NTU scientists make breakthrough solar technology

Solar panels soon may not only be more efficient but also a lot more affordable, according to researchers at Nanyang (China) Technological University. The scientists’ cell design, made from organic-inorganic hybrid perovskite materials, is about five times cheaper than current thin-film solar cells due to a simpler solution-based manufacturing process. In a paper published Oct. 18 in Science, the researchers explain how they used ultrafast lasers to discover that electrons generated by sunlight can travel quite far in the material they developed. This allows a thicker solar absorption layer, which in turn generates more electricity. The material is made using a simple solution process that normally produces low-quality materials, they add.

3D printed horseshoes to improve racing performance

In what’s said to be a first for horse racing, scientists from Australia’s Commonwealth Scientific and Industrial Research Organization have used laser scanning and 3D printing to produce a set of custom titanium shoes for a Melbourne race horse. After scanning the animal’s hooves using a handheld 3D scanner, the workers used 3D modeling software to design and print perfect-fitting, lightweight racing shoes in only a few hours. Traditional aluminum shoes for race horses can weigh up to one kilogram; the titanium shoes weigh about half that and could provide an edge in a close race.

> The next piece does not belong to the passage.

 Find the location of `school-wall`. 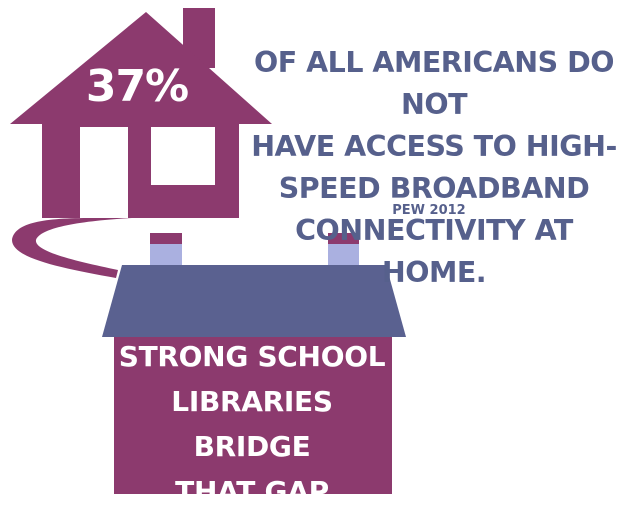

school-wall is located at coordinates (253, 416).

Field-effect transistors get boost from ferroelectric films

As electronic devices get smaller and smaller, one of the biggest challenges to packing a smartphone or tablet with maximum processing power and memory is managing the heat generated by the microelectronics at the heart of the device. A complex metal oxide film designed by IBM and University of Texas researchers and tested at IBM, the National Synchrotron Light Source (NSLS) at Brookhaven National Laboratory, and Oak Ridge National Laboratory (ORNL) could help reduce the voltage required to switch electronic signals, and thus the energy they require. Published in the journal Nature Nanotechnology, the work focused on incorporating ferroelectrics into standard silicon-based devices to increase performance while reducing the need for more voltage, according to the scientists. The researchers grew a barium titanate film on a silicon base using molecular beam epitaxy. The team found they could produce ferroelectric switching within films 8–40 nm thick, though a thickness of 10 nm was best to ensure that polarity across the film was evenly distributed.